Key & Peele are master craftsmen of racial commentary in comedy. Many of their most memorable sketches from their hilarious show used horror elements to discuss racism in a humorous, yet effective method. Who could forget Suburban Zombies, or the equally awesome Alien Impostors? Their writing bridged the gap in many ways that even Sickle and I could join in with our horror-minded aspirations.
So then the two friends parted ways to pursue other interests. Sometimes those interests include collaborating on the same film Keanu. Or, in the case of Get Out, we see Peele venturing into the realm of writing and directing a feature-length film.
In Get Out, we follow Chris Washington (Daniel Kaluuya) and his girlfriend Rose (Allison Williams) as they visit her family's estate. Chris, an African American, is concerned about her family's acceptance of her dating a black man. Upon arriving at the estate, Chris is increasingly unnerved by the behavior of her family, their friends, and in particular the African American "staff" of the house. As his paranoia accelerates, it would seem that Chris' fears are not entirely unwarranted.

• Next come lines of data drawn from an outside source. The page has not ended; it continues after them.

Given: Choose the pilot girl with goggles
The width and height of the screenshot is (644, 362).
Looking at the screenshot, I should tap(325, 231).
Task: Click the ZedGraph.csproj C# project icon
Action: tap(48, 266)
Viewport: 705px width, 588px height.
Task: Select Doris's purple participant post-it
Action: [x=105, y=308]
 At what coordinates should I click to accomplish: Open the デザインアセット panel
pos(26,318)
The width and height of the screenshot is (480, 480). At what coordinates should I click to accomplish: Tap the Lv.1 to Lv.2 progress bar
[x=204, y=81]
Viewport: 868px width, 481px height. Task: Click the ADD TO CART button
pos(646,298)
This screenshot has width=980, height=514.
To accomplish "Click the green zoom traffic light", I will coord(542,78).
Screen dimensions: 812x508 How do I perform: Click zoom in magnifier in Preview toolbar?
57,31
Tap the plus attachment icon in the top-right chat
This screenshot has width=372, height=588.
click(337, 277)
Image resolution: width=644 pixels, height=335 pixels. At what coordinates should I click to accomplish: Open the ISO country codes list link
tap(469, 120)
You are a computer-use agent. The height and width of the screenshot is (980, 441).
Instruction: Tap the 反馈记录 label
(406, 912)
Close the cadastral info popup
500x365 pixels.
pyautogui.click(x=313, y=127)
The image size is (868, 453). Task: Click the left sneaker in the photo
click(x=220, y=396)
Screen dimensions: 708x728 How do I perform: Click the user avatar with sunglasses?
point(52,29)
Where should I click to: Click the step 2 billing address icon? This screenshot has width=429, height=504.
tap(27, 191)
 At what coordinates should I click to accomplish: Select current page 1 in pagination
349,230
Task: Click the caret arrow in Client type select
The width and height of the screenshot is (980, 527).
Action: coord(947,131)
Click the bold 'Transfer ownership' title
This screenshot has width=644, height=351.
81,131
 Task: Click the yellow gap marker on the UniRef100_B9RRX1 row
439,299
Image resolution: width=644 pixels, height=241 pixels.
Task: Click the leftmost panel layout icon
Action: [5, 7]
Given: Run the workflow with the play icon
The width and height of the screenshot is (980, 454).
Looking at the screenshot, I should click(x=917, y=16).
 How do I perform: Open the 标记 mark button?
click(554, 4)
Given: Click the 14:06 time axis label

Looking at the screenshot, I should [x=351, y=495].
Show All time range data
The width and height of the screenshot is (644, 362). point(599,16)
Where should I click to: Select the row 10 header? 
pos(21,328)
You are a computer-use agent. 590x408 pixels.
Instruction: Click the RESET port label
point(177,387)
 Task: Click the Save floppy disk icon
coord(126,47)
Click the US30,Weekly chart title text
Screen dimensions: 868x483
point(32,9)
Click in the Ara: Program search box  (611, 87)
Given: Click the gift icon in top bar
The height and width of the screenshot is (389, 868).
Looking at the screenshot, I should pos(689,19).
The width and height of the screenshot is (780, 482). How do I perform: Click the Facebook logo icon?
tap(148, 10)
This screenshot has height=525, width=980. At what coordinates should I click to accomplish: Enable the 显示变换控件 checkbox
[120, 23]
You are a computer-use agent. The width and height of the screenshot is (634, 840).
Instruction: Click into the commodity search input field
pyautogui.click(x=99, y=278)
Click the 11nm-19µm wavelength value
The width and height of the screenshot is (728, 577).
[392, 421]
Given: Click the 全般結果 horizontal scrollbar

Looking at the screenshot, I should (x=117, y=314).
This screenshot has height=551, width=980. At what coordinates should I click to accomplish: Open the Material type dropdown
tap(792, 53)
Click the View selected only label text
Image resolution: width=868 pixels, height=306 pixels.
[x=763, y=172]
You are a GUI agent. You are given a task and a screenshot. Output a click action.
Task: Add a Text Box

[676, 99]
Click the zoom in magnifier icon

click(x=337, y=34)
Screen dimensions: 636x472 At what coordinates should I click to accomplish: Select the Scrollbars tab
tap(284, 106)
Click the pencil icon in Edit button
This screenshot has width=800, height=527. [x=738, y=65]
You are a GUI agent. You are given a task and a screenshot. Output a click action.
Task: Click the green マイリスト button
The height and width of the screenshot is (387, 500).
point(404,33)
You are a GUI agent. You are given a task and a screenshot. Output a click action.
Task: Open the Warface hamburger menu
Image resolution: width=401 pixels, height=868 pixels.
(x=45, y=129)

Get Out is exactly what I would expect from Jordan Peele in the role of writer and director, except that it was beyond even the quality we find in his sketch comedy. In many ways Get Out is an elongated sketch. It carries many of the same elements as the aforementioned horror comedy sketches. But it would be doing a disservice to the film not to emphasize that it fully stands on its own and does not suffer any drag from its runtime despite its sketch "heritage".
The film's premise clearly pulls from The Stepford Wives. Where that film tackled sexism, this film tackles racism. It feels like we're watching a satire of a satire...satire-ception...that flows seamlessly with its topic. Nothing feels forced or in-your-face, but the message isn't subtle either. The horror elements and signature levity that Peele presents keeps the audience grounded in the perfect way so that we are getting a message without being backed into a corner.
The horror genre has many purposes, but none more profound than when it is used for social commentary effectively. Get Out is exactly this. A brilliantly blueprinted and executed cinematic story that exquisitely weaves a tale of racial constraint through a horror comedy facade.
The film is more comedy than horror. The atmospheric tension that builds in moments is certainly present, and we are treated to some effectively creepy and gruesome moments as well, but the film as a whole has the feeling of a lighthearted intention. So...know that going in.